Axe de lecture : Nous montrerons comment Rimbaud dénonce différentes formes du “mal”.
II. La dénonciation d’un pouvoir qui exploite les plus faibles et qui est indifférent à leurs
souffrances
1. Les soldats qui constituent l’infanterie sont essentiellement originaire de familles
défavorisées (cf 2e tercet, la pauvreté des mères qui n’ont pas même un porte-monnaie). Ce
sont eux qui constituent la “chair à canons” car c’est vraiment un développement de cette
expression populaire que Rimbaud donne ici : ils passent dans la moulinette, avec le verbe
broyer.
2. Les soldats, les victimes, sont présentés comme des enfants à travers le deuxième tercet : il
est question de leurs “mères” plutôt que de leurs épouses.
3. Les soldats n’ont aucun contrôle de leur destin. Ils sont manipulés par une énorme machine
qu’ils ne comprennent pas “une folie épouvantable” qui renvoie à la folie des décideurs, de
ceux qui déclarent les guerres (Napoléon III).
4. Loin d’être reconnus, d’être admirés comme des héros, ils sont méprisés “le Roi […] les
raille”. Il y a une sorte de sadisme cruel du pouvoir, pour qui ces hommes ne sont que des
éléments déshumanisés de la machine de guerre.
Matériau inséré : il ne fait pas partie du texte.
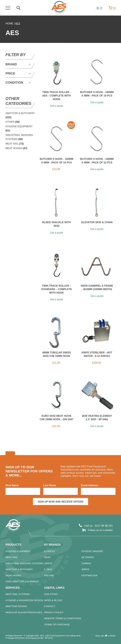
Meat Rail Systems (18, 594)
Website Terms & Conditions (63, 618)
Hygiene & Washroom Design (24, 600)
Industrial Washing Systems (24, 563)
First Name (12, 485)
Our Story (51, 594)
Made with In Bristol (105, 636)
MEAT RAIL (15, 144)
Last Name (50, 485)
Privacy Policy (54, 612)
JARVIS (48, 563)
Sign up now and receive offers (60, 502)
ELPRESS (49, 551)
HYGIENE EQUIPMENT (18, 551)
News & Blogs (53, 600)
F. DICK (48, 569)
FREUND (49, 576)
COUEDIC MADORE (92, 551)
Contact (50, 606)
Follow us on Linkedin (100, 530)
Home (9, 24)
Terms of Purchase (57, 624)
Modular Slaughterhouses (24, 612)
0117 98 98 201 (103, 526)
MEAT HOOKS (16, 148)
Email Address (90, 485)
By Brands (52, 544)
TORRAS (86, 563)
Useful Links (54, 588)
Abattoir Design (16, 606)
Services (13, 588)
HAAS (47, 557)
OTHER (13, 122)
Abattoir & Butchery (19, 569)
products (13, 544)
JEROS (85, 569)
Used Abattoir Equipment (22, 582)
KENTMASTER (89, 576)
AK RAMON (88, 557)
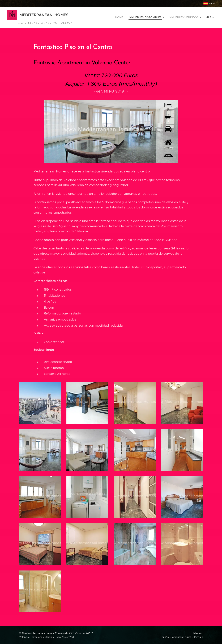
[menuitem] (96, 18)
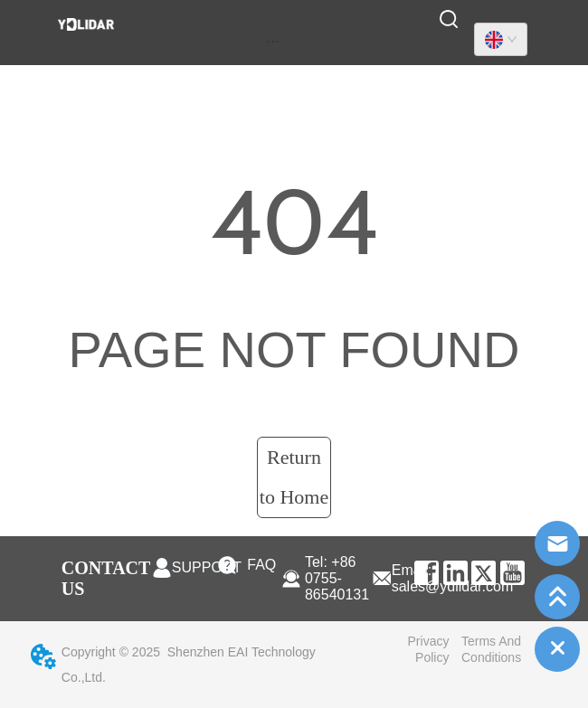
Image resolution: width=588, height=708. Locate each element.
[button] (272, 41)
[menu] (273, 41)
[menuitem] (273, 41)
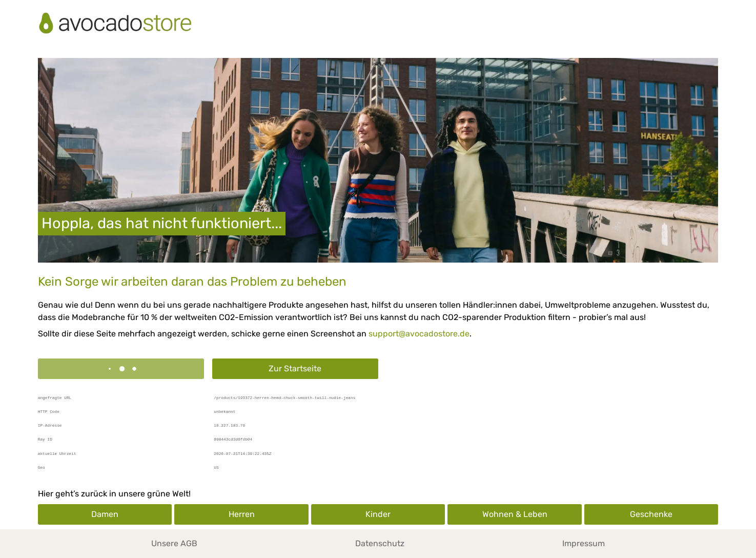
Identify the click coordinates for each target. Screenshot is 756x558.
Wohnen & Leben (515, 514)
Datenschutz (380, 543)
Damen (105, 514)
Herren (241, 514)
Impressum (583, 543)
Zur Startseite (295, 368)
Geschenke (651, 514)
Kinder (378, 514)
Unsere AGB (174, 543)
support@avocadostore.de (419, 333)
Rimbaud met sur le même plan dans sa
critique les différents camps ennemis, les représentants du pouvoir, quel qu’il soit “écarlates
ou verts”; “près du Roi qui les raille” (remarquer l’imprécision). Il n’y a donc pas de
chauvinisme. La solidarité de Rimbaud s’étend à tous les soldats opprimés, quel que soit leur
camp. D’ailleurs, les mères du dernier tercet sont confondues dans la même couleur de
bonnet “sous leur vieux bonnet noir” et la même pauvreté.
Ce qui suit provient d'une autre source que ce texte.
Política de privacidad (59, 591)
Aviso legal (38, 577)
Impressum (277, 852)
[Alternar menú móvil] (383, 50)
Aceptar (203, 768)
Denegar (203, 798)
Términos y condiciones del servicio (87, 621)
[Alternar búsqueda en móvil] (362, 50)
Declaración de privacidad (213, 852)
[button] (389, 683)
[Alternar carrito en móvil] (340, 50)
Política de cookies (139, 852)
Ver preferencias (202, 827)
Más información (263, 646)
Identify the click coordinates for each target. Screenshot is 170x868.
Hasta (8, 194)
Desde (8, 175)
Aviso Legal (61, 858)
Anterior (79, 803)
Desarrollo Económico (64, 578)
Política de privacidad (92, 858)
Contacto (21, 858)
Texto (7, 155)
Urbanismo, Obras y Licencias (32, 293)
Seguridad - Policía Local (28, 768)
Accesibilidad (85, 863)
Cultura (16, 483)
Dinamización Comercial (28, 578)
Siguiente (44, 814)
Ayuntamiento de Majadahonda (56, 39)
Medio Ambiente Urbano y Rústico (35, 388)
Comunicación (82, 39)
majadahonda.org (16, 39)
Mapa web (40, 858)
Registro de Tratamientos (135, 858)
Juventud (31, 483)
→ Le poète ne peut que plaindre ces pauvres victimes. L’exclamation « Pauvres morts ! »,
soulignée par un tiret, en plein milieu du poème, marque son émotion.
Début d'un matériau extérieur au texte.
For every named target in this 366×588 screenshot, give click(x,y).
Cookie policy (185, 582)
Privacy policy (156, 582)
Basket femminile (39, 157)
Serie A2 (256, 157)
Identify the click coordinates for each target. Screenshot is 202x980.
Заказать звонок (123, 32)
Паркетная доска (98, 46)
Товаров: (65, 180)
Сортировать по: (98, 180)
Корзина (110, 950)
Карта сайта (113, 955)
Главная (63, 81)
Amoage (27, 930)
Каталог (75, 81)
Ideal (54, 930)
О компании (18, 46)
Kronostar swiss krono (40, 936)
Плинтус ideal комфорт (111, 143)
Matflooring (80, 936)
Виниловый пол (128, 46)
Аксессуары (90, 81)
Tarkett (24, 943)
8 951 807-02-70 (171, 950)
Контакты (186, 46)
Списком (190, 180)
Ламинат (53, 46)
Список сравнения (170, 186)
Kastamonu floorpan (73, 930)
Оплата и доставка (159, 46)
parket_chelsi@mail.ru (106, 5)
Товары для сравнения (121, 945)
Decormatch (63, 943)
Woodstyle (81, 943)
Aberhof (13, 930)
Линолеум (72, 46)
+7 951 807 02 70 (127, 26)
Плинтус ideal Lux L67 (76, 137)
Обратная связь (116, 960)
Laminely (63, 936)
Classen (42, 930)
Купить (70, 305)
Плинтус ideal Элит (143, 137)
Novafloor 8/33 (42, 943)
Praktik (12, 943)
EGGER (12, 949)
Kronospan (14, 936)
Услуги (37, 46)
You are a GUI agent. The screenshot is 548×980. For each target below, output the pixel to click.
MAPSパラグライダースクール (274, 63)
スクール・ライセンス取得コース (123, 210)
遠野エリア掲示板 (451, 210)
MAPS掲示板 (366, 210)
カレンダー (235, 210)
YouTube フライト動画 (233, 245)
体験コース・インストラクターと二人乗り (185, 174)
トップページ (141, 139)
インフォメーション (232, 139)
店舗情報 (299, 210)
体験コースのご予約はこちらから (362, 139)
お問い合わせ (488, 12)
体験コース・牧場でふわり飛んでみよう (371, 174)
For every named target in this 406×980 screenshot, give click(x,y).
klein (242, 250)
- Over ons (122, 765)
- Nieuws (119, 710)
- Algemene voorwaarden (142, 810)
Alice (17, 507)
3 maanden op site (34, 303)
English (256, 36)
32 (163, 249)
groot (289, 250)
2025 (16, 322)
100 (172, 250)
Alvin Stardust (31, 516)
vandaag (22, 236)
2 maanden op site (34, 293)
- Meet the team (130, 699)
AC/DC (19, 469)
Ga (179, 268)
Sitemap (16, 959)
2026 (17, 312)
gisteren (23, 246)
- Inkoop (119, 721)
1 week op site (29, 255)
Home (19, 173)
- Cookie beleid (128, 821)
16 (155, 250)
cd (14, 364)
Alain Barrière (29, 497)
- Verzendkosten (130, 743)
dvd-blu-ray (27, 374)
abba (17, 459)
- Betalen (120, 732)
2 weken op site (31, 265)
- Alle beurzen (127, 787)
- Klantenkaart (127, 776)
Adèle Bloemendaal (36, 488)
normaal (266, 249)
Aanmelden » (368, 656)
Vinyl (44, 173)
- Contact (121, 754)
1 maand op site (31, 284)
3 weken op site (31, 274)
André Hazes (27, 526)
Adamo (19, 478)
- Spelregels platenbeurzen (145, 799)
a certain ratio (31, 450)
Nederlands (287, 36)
Face à ce Dieu inutile, la puissance que Rimbaud invoque, en plein centre du poème (6 vers
avant, 6 vers après), c’est la Nature, à laquelle il s’adresse au discours direct.
• Il adopte pour lui parler le ton que l’on adopte pour parler à la divinité:
tutoiement, personnification par l’absence de déterminant “Nature”, “ô”
(interjection servant à invoquer), ton et rythme d’un hymne dans
l’énumération symbolisant vie et chaleur “dans l’été, dans l’herbe, dans ta
joie,/ Nature!” On peut remarquer les connotations religieuses du mot “joie”,
et enfin l’idée que la Nature est créatrice: “O toi qui fis ces hommes
saintement”.
• La nature est aussi le seul élément paisible du tableau de bataille : « l’infini
du ciel bleu ».
• Il y a en filigrane l’idée que l’homme s’est écarté de la nature en
s’industrialisant, en inventant des machines de guerre meurtrières. Que la
Nature est une mère, une divinité protectrice qu’il ne faut pas abandonner.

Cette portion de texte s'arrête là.